CNA acusa Governo de perseguir pequenos agricultores

A Confederação Nacional da Agricultura (CNA) acusa o Governo de “fichar” os agricultores de pequena dimensão para depois os tributar. João Dinis critica o Governo de ataca-los com o Fisco e a Segurança Social quando a maioria das grandes empresas não pagam impostos em Portugal. Termina esta sexta-feira o prazo para os agricultores de autoconsumo que recebem ajudas nacionais ou comunitárias se registarem nas Finanças.

Sandra Henriques /

Foto: Sandra Henriques/Antena1

Em declarações ao jornalista da Antena 1 Nuno Rodrigues, João Dinis afirma que o problema não é só o facto de o Executivo estar a obrigar os pequenos agricultores a irem-se coletar às Finanças: “É a Segurança Social a cair em cima dos pequenos agricultores que entretanto se coletaram, que deram início ou reinício de atividade”. Estes estão a ser obrigados a contribuições mensais de no mínimo 60 euros.

“Há muitos agricultores a pensarem em desistir e são importantes para a economia local e para a sua subsistência”, alerta, acrescentando que “isto só tem um caminho, que é ser anulado”. “Admite-se que depois se possa estudar com as pequenas organizações de agricultores um sistema que não seja tão injusto como este”, pede.

O dirigente da CNA vai mais longe. “As grandes empresas de importação e exportação do negócio agrícola não pagam impostos em Portugal. O Governo ainda não deu conta disso. É sobre os pequenos que estão a incidir o Fisco e a Segurança Social”, questiona.

“Este Governo permite que as grandes empresas do agronegócio, aqueles que comem 95 por cento do total dos fundos comunitários supostamente destinados à Agricultura, essas grandes empresas, não pagam impostos em Portugal a maior parte delas.
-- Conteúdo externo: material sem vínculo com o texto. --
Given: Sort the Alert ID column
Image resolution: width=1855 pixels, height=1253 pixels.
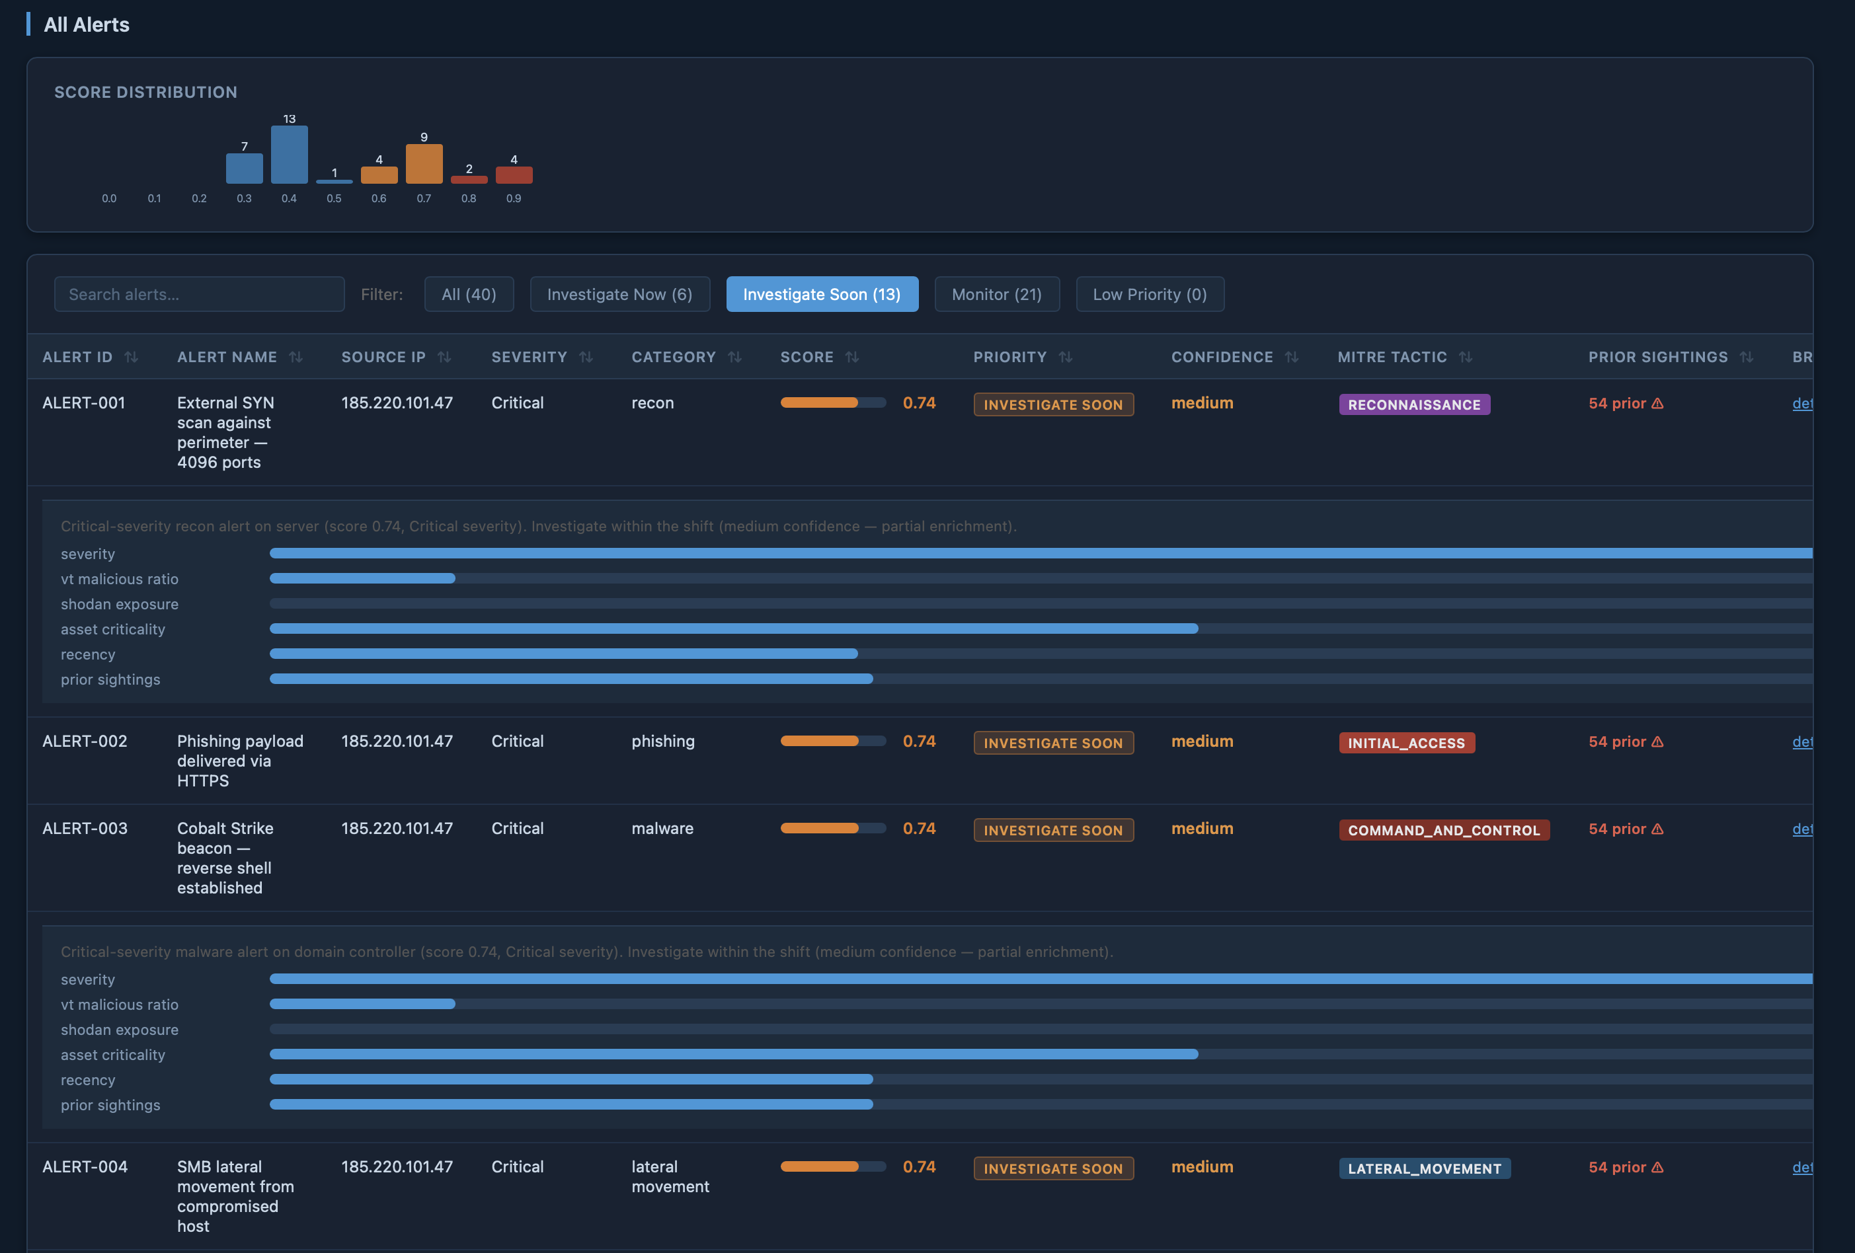Looking at the screenshot, I should pyautogui.click(x=134, y=357).
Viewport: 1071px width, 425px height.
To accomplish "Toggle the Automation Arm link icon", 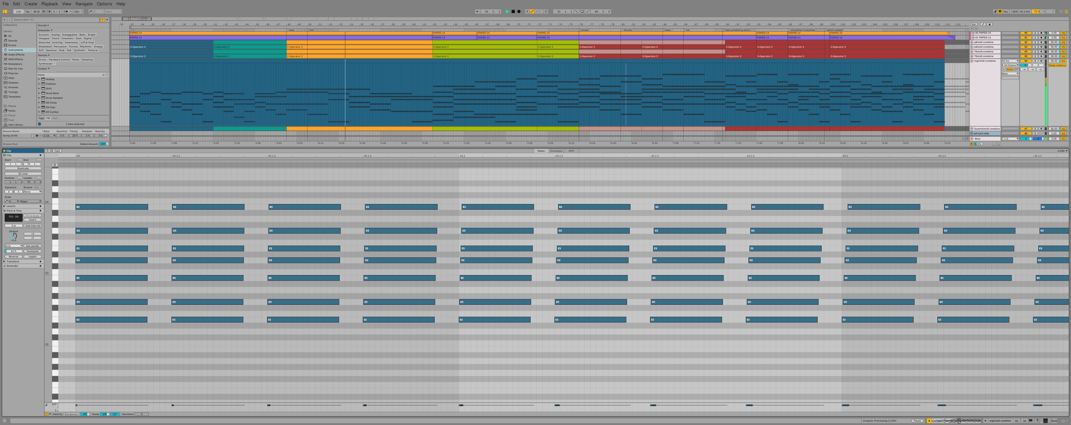I will click(532, 12).
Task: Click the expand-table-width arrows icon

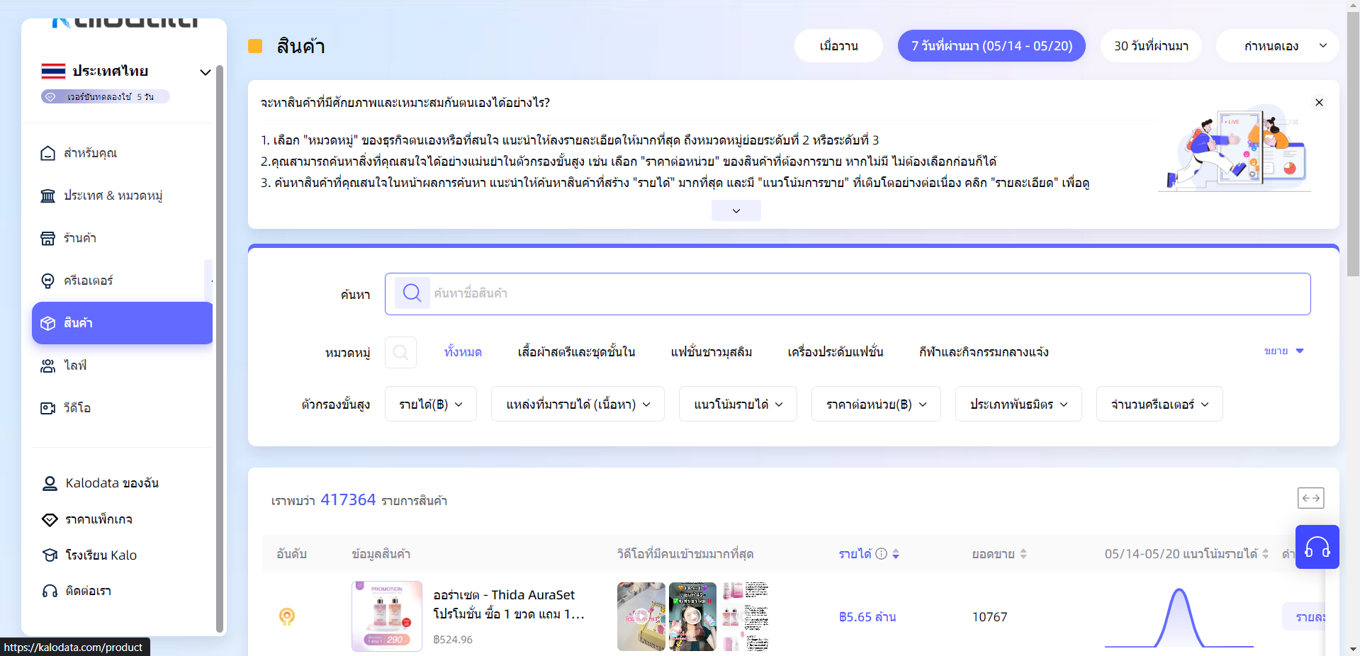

Isto é que é escandaloso”, argumenta.

João Dinis considera que o Executivo deveria atuar a esse nível em vez de “andar a perseguir os pequenos agricultores, que são absolutamente decisivos em vastíssimas regiões do país e correm o risco de ficar completamente desertificadas se estas medidas forem para a frente e se se atirar borda fora da produção de bons produtos alimentares de algumas dezenas de milhares de pequenos agricultores”.

O presidente da entidade sugere mesmo que seja criado um estatuto do agricultor familiar, em função dos benefícios e da produção de alimentos de qualidade, de forma a que “fiquem a coberto através de regimes especiais destas violências que volta e meia o Governo se lembra de lhes pôr em cima”.